Copy all of the material below word for word, leaving out the pictures.

-- begin Given records --

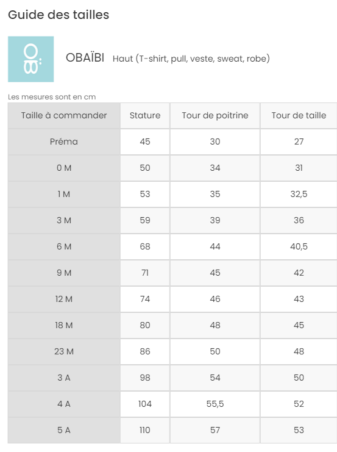Viewport: 337px width, 452px height.
Task: Click the 55,5 chest value for 4 A
Action: pos(215,404)
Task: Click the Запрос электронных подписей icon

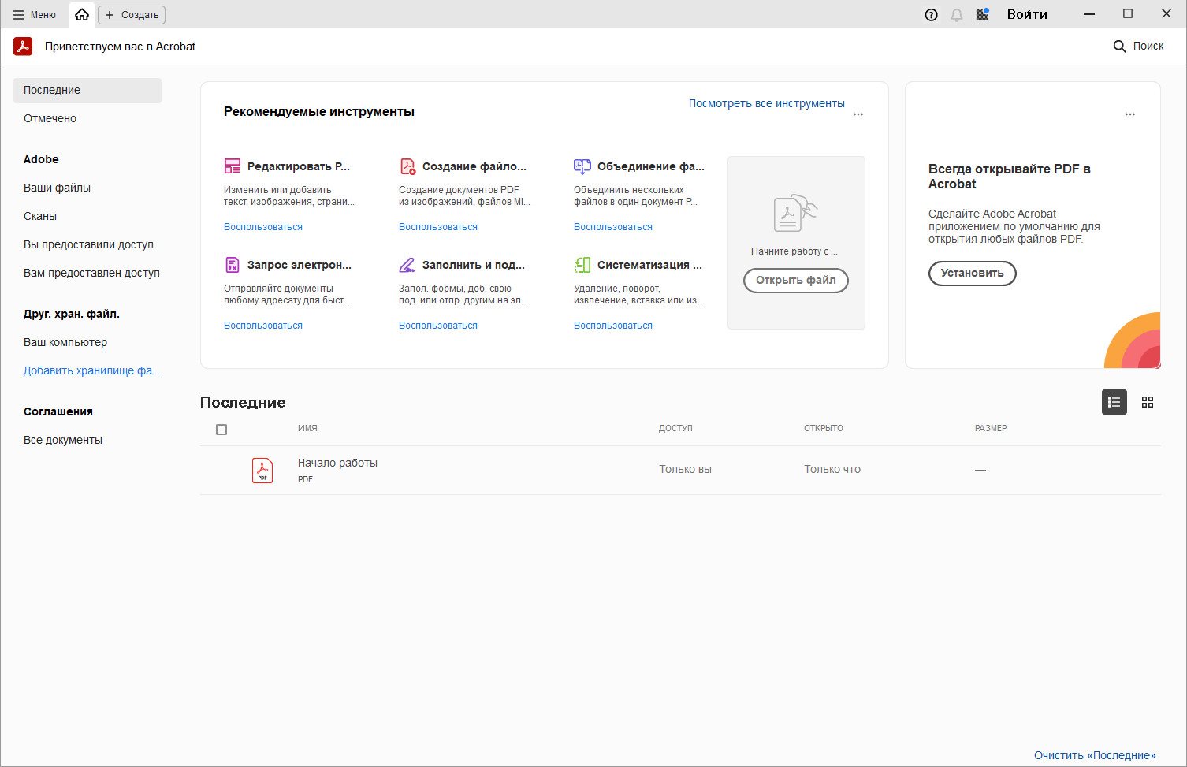Action: (232, 265)
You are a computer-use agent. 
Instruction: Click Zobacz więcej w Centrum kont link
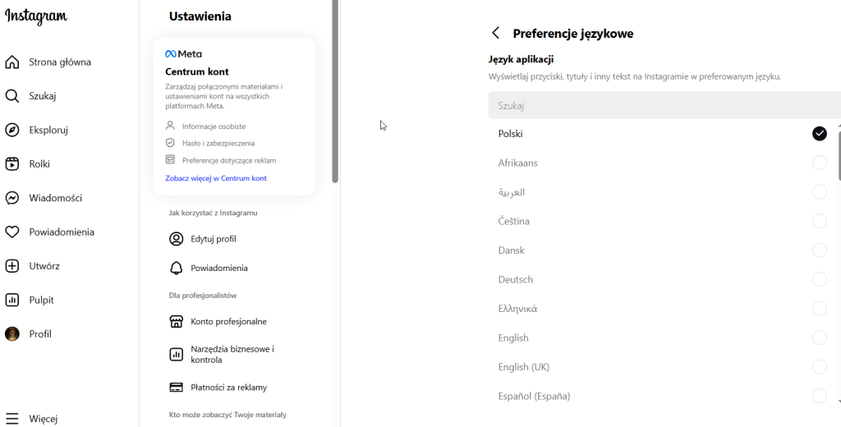tap(216, 178)
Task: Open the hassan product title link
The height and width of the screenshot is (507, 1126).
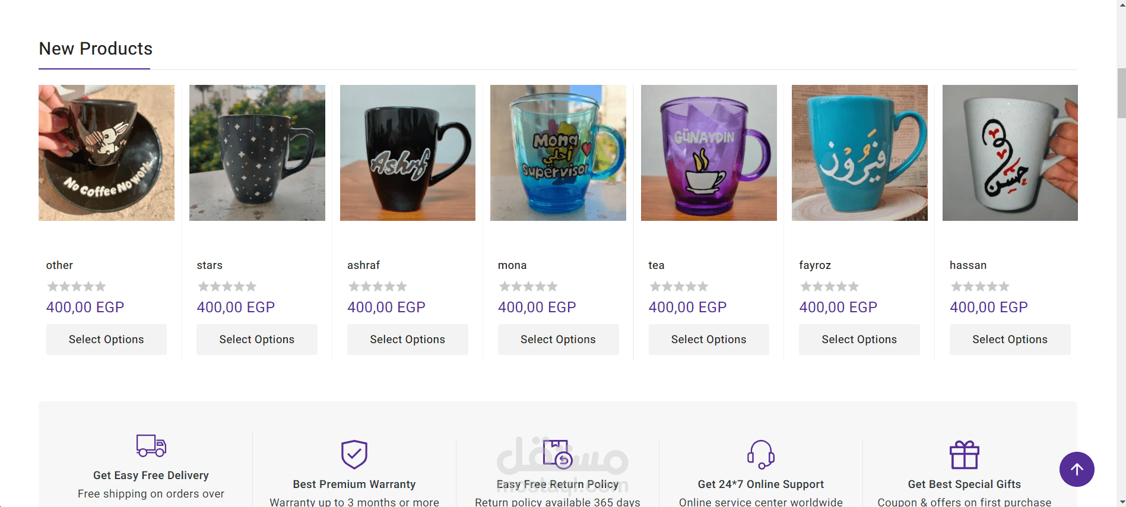Action: click(x=968, y=265)
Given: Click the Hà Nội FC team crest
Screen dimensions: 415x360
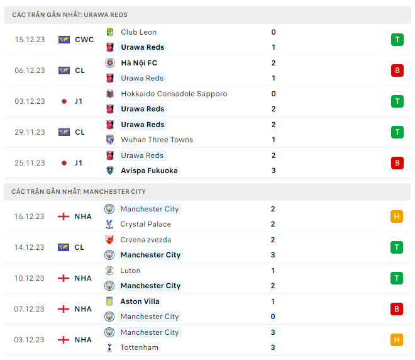Looking at the screenshot, I should coord(109,63).
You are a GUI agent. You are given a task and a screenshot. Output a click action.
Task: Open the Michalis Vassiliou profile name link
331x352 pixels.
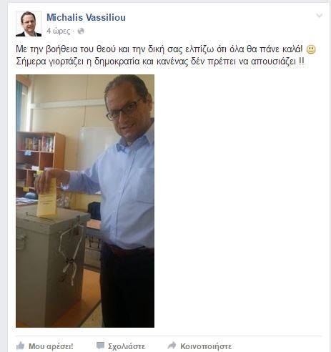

-- end Given records --

§ Problem solution
Viewport: 337px width, 452px height.
Task: Click the 55,5 chest value for 4 A
Action: pos(215,404)
Task: Click the Запрос электронных подписей icon

Action: (232, 265)
You are a computer-use agent. 
Instruction: Click Zobacz więcej w Centrum kont link
tap(216, 178)
Task: Open the hassan product title link
The height and width of the screenshot is (507, 1126).
Action: click(x=968, y=265)
Given: Click the Hà Nội FC team crest
Screen dimensions: 415x360
Looking at the screenshot, I should coord(109,63).
You are a GUI agent. You are given a task and a screenshot. Output a click action.
Task: Open the Michalis Vassiliou profile name link
331x352 pixels.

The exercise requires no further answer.